Task prompt: Beginning with the line that has "Screen dimensions: 841x526" and ending with the line that has "Task: Switch to the second carousel slide dot", retype the entries below exactly, except for the pictures.

Records supplied:
====

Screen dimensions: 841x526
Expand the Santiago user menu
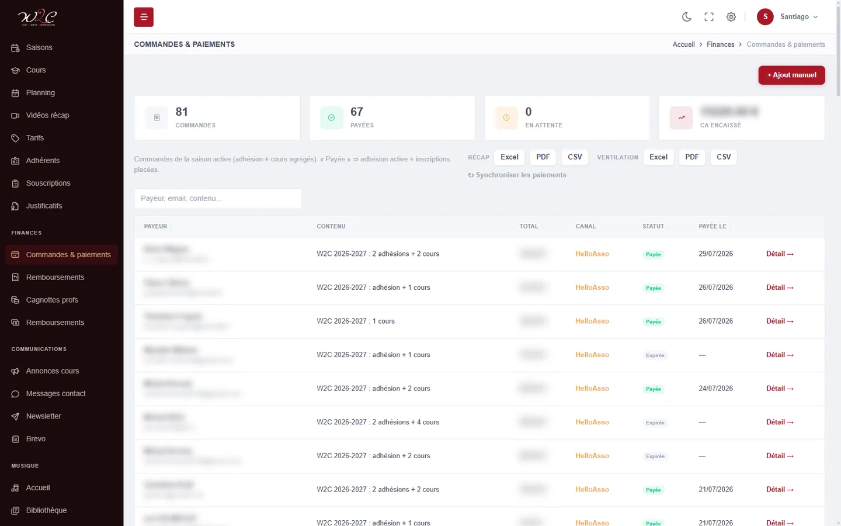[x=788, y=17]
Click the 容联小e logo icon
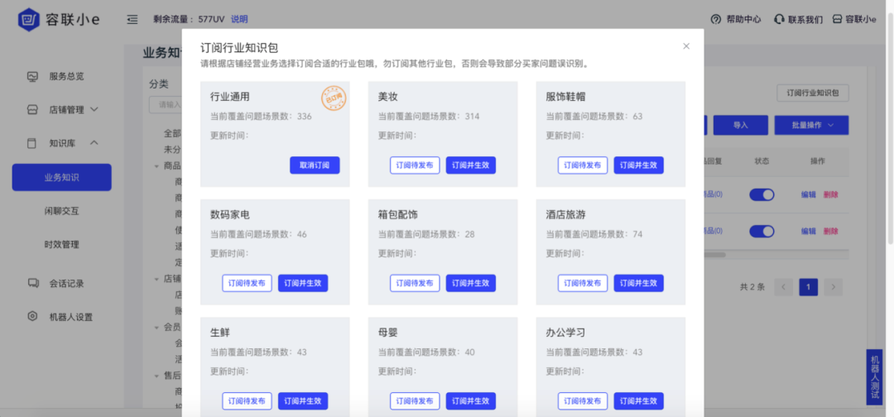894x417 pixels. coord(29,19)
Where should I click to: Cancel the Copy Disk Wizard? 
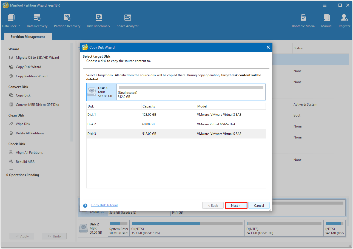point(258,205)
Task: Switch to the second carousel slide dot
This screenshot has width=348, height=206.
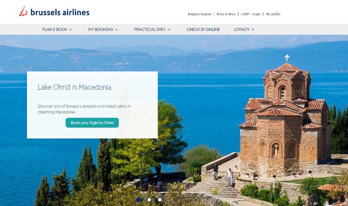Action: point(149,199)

====

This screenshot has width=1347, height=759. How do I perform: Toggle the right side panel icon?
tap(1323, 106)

====

Answer box:
Screen dimensions: 841x526
Expand the Santiago user menu
[x=788, y=17]
Click the 容联小e logo icon
894x417 pixels. coord(29,19)
Where should I click to: Cancel the Copy Disk Wizard? 
point(258,205)
Task: Switch to the second carousel slide dot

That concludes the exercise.